| Exercise set |
**a.** In the passage about the proposed wildlife refuge near Albuquerque, how much has Bernalillo County pledged toward acquiring the Price's Dairy property?
**b.** Carry on the passage about the proposed wildlife refuge near Albuquerque, picking up right after its final sentence.

U.S. Secretary of the Interior Ken Salazar and Sen. Jeff Bingaman (D-N.M.) joined county officials late last month to announce federal approval of a 570-acre former dairy farm in the county as a refuge.

Bernalillo County, N.M., where Albuquerque is located, has pledged $5 million towards the estimated $18 million to $20 million it will cost the U.S. Fish and Wildlife Service (FWS) to acquire the Price’s Dairy property. The county’s annual operating budget is about $200 million, according to Commissioner Art De La Cruz, a leading proponent of the project.

Greg Hiner is the Trust for Public Lands’ project manager for the proposed refuge; he said the county’s role has been essential.

“Here the county stepped in early; the county stepped in big, and the county stepped in unequivocally and said we believe that this is important — and we believe that this is so important that we’re going to put in $5 million,” he said.

“Without having that, I’m not quite sure we could have made that announcement here a few weeks ago.”

Salazar said the county and its partners’ plans fit perfectly in the context of President Obama’s America’s Great Outdoors initiative, announced last year. “I applaud the vision of the landowner, the Fish and Wildlife Service and Bernalillo County, and all other partners, for recognizing that this special place can, and should, be protected for future generations,” he said.

Bernalillo County, N.M. Commissioner Art De La Cruz speaks about the benefits an urban wildlife refuge will bring to the area. U.S. Interior Secretary Ken Salazar (l) and Joy Nicholopoulos, U.S. Fish and Wildlife Service, are also pictured.

Only a handful — fewer than 5 percent — of the more than 550 national wildlife refuges in the country are in urban areas. And the more commonly known refuges are far larger, some as big as 100,000 acres. The refuge in Bernalillo would be five miles from downtown Albuquerque, and more than 110,000 elementary school children live within a half-hour of the site, according to Jose Viramontes, who is shepherding the project for FWS.

The Great Outdoors initiative seeks address the “nature-deficit disorder” in highly developed areas where children and families have little access to wildlife and vast open spaces, he said, calling Bernalillo County’s role in the local project “monumental.”

| Supplied information |
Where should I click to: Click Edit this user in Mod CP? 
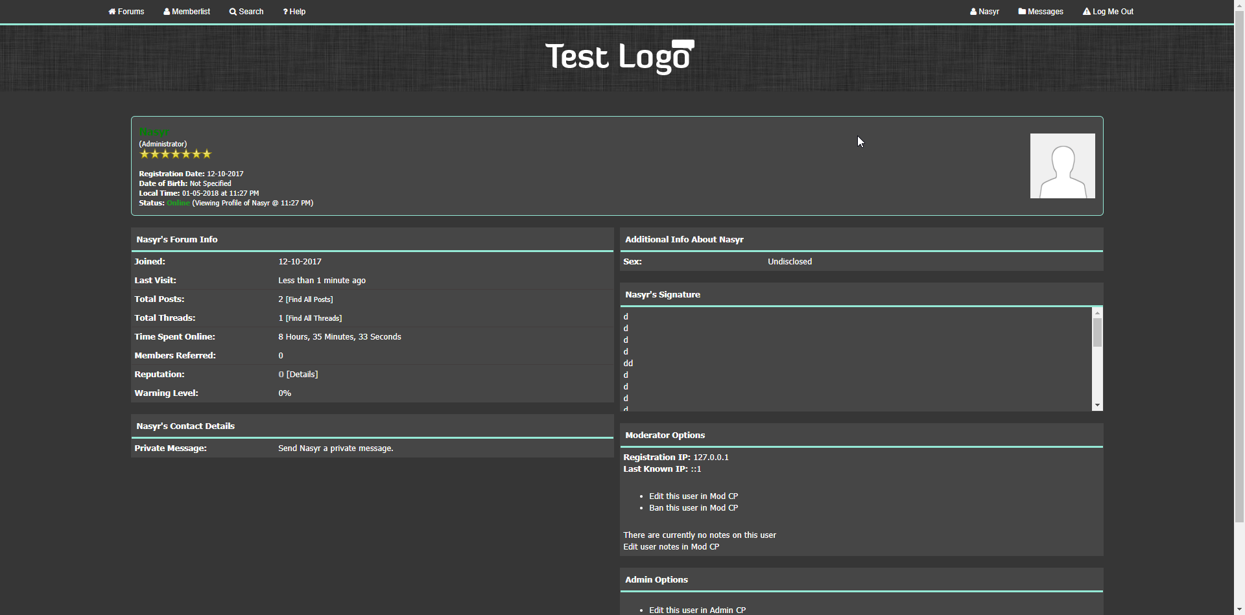coord(693,496)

| Outputs by task |
**a.** $5 million.

**b.**
“The America’s Great Outdoors initiative fully recognized the value of these urban landscapes in contributing towards our sort of conservation portfolio throughout the country,” Viramontes added. “We were looking more and more at properties like this, and the land was still available.”

There’s another value associated with urban refuges, call them accounts receivable. According to a FWS study of recreation on America’s refuges, estimates of annual sales for local communities, job creation, employment income and tax revenue all show that for every dollar invested by the federal government in the refuge system there is an average $4 return to the local communities.

Additionally, the county stands to reap more from the land in federal hands than in its current privately owned status. Similar to payments in lieu of taxes, jurisdictions with refuges receive refuge revenue-sharing payments.

“In this particular project we anticipate that we’ll be paying as much or greater than what the county currently receives from the landowner in taxes,” Viramontes said. That’s because as agricultural land, it is eligible for a county tax exemption. “From a tax base perspective there’s no net loss.”

The county, FWS and the Trust for Public Lands (TPL) have for years been exploring the possibility of establishing a refuge at the site. Earlier efforts fell through, but timing was on the county’s side when FWS began to focus on smaller properties near big cities.

The working title for the project is the Middle Rio Grand National Wildlife Refuge, but Viramontes said a naming competition could eventually be held involving the local community and school children.

De La Cruz, in whose district the property lies, has been interested in the parcel since before taking office in 2009. Previously, he was the county’s parks and recreation director for 14 years, so his open-space interest comes naturally.

“I wanted to try to secure the Price’s Dairy because the district I represent has a significant amount of historical agrarian property, and unfortunately, like many communities, much of it is disappearing,” De La Cruz said.

He worked to build coalitions of stakeholders who also had an interest in preserving the property, including TPL, FWS, the state and Albuquerque.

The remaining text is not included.